TASK INSTRUCTIONS — Could you recast the material below as a JSON list of strings, one string per line, leaving out any blank lines?

[ENTRIES SUPPLIED]

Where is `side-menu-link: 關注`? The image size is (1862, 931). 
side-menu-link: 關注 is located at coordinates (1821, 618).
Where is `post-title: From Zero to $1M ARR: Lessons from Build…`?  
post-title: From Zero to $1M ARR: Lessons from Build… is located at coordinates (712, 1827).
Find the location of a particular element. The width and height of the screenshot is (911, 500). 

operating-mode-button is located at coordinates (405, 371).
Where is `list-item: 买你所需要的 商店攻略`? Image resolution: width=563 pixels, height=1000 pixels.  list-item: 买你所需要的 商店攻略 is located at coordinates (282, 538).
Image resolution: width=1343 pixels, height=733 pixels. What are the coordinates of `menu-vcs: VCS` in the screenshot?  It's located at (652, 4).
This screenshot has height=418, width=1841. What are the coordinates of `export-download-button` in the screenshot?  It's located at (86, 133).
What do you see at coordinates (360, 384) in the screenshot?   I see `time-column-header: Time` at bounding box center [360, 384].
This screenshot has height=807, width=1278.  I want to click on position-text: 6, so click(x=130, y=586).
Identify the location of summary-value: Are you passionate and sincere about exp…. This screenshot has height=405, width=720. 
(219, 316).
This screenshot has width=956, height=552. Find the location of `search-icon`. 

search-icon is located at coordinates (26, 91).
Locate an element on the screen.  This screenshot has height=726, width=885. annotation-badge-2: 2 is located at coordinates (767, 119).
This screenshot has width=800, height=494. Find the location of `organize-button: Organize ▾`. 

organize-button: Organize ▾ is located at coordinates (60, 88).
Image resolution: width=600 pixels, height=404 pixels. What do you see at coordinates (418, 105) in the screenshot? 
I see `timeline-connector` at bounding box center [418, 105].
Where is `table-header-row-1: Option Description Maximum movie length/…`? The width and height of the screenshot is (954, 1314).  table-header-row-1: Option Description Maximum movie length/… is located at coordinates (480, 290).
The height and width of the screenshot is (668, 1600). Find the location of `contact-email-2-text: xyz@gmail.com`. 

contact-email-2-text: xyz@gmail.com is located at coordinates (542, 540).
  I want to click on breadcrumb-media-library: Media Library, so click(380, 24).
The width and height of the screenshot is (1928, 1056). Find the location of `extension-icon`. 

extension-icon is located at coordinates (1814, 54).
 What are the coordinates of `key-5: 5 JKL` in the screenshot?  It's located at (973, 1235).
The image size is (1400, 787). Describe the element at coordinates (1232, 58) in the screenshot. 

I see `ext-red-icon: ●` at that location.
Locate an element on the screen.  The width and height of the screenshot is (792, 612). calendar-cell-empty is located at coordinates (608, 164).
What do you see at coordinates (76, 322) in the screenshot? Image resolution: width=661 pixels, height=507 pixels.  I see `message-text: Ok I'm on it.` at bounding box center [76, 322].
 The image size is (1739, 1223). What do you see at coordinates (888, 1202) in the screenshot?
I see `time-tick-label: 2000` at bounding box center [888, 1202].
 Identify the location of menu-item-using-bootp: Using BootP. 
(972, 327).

[/ENTRIES SUPPLIED]

YOUR SOLUTION —
[
  "Where is `side-menu-link: 關注`? The image size is (1862, 931). ",
  "side-menu-link: 關注 is located at coordinates (1821, 618).",
  "Where is `post-title: From Zero to $1M ARR: Lessons from Build…`?  ",
  "post-title: From Zero to $1M ARR: Lessons from Build… is located at coordinates (712, 1827).",
  "Find the location of a particular element. The width and height of the screenshot is (911, 500). ",
  "operating-mode-button is located at coordinates (405, 371).",
  "Where is `list-item: 买你所需要的 商店攻略`? Image resolution: width=563 pixels, height=1000 pixels.  list-item: 买你所需要的 商店攻略 is located at coordinates (282, 538).",
  "Image resolution: width=1343 pixels, height=733 pixels. What are the coordinates of `menu-vcs: VCS` in the screenshot?  It's located at (652, 4).",
  "This screenshot has height=418, width=1841. What are the coordinates of `export-download-button` in the screenshot?  It's located at (86, 133).",
  "What do you see at coordinates (360, 384) in the screenshot?   I see `time-column-header: Time` at bounding box center [360, 384].",
  "This screenshot has height=807, width=1278.  I want to click on position-text: 6, so click(x=130, y=586).",
  "Identify the location of summary-value: Are you passionate and sincere about exp…. This screenshot has height=405, width=720. ",
  "(219, 316).",
  "This screenshot has width=956, height=552. Find the location of `search-icon`. ",
  "search-icon is located at coordinates (26, 91).",
  "Locate an element on the screen.  This screenshot has height=726, width=885. annotation-badge-2: 2 is located at coordinates (767, 119).",
  "This screenshot has width=800, height=494. Find the location of `organize-button: Organize ▾`. ",
  "organize-button: Organize ▾ is located at coordinates (60, 88).",
  "Image resolution: width=600 pixels, height=404 pixels. What do you see at coordinates (418, 105) in the screenshot? ",
  "I see `timeline-connector` at bounding box center [418, 105].",
  "Where is `table-header-row-1: Option Description Maximum movie length/…`? The width and height of the screenshot is (954, 1314).  table-header-row-1: Option Description Maximum movie length/… is located at coordinates (480, 290).",
  "The height and width of the screenshot is (668, 1600). Find the location of `contact-email-2-text: xyz@gmail.com`. ",
  "contact-email-2-text: xyz@gmail.com is located at coordinates (542, 540).",
  "  I want to click on breadcrumb-media-library: Media Library, so click(380, 24).",
  "The width and height of the screenshot is (1928, 1056). Find the location of `extension-icon`. ",
  "extension-icon is located at coordinates (1814, 54).",
  " What are the coordinates of `key-5: 5 JKL` in the screenshot?  It's located at (973, 1235).",
  "The image size is (1400, 787). Describe the element at coordinates (1232, 58) in the screenshot. ",
  "I see `ext-red-icon: ●` at that location.",
  "Locate an element on the screen.  The width and height of the screenshot is (792, 612). calendar-cell-empty is located at coordinates (608, 164).",
  "What do you see at coordinates (76, 322) in the screenshot? Image resolution: width=661 pixels, height=507 pixels.  I see `message-text: Ok I'm on it.` at bounding box center [76, 322].",
  " The image size is (1739, 1223). What do you see at coordinates (888, 1202) in the screenshot?",
  "I see `time-tick-label: 2000` at bounding box center [888, 1202].",
  " Identify the location of menu-item-using-bootp: Using BootP. ",
  "(972, 327)."
]